Zehn Minuten später, Gummihandschuhe aus und weiße Handschuhe an, den Hintern unter ihrer strammen hellen Uniform zusammengekniffen, stapfte Schwester Dethridge aus der Vordertür und über den gepflasterten Weg und entschwand auf quietschenden Sohlen zu einem Todesfall irgendwo im Westen. Zu einem Todesfall irgendwo im Westen. Zu einem Todesfall irgendwo im Westen.
Ich sah all dies, auf Blütenhöhe zusammengekauert, durch einen Wall aus rötlichen Geranien und tänzelnden Bienen. Die Luft war voller Pollen und stieg unangenehm zu Kopf.
Drinnen hielt Mrs. Eldridge das medizinische Gutachten in ihren arthritischen Klauen, hockte da wie ein Seevogel mit einem Fetzen Strandmüll. Schweigsam bis auf das gelegentliche Ausstoßen angehaltenen Atems, das wissende Gurren und Glucksen und ab und zu ein zustimmendes Flüsterwort, drängte sich, hälsereckend und durch Brillen spähend, die schwarzgewandete Schwesternschaft um sie herum. Dann hörte ich ein energisches »A-men« und das Kreischen von Hartgummireifen auf dem Holzboden, als die Krüppelin sich aus dem Gewühl schob und in das Untersuchungszimmer rollte.
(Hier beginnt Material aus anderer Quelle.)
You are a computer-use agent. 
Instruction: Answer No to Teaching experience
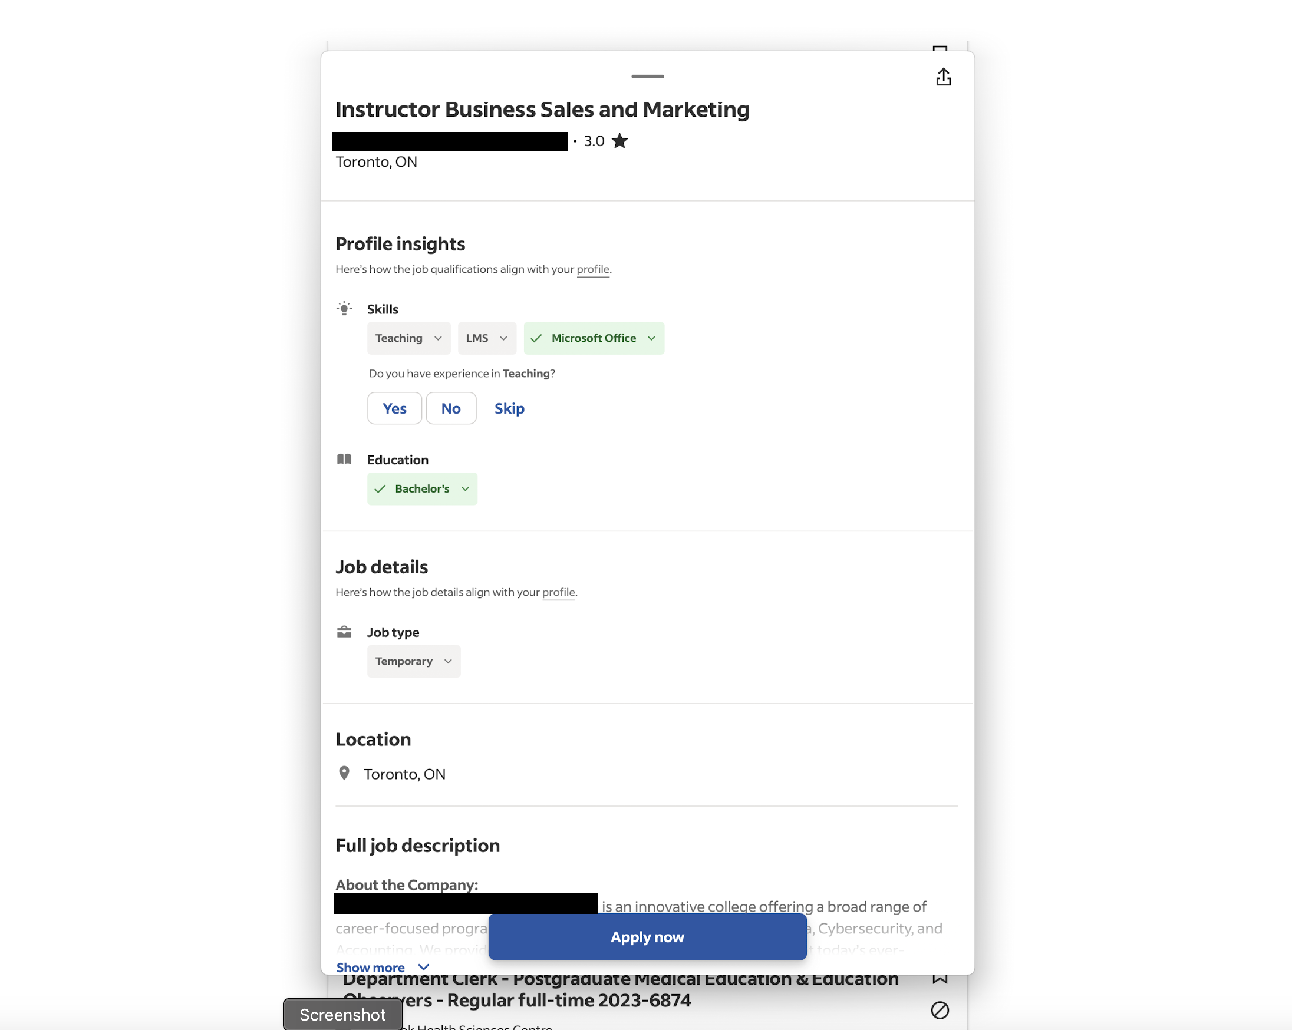(451, 408)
Der Haufen respondierte brummend »A-men« und ging ihr folgsam nach.
Beth stand schon in der Tür. Ihr Gesicht war wie wund und tränenzerquält. Sie starrte auf den Boden, hob dann den Kopf und sah die Frauen an, ihr Gesicht eine einzige Frage. Doch sie fand nicht die Stimme, sie zu stellen. Grotesk in ihrem Wissen, nickten die Frauen ihr lächelnd zu.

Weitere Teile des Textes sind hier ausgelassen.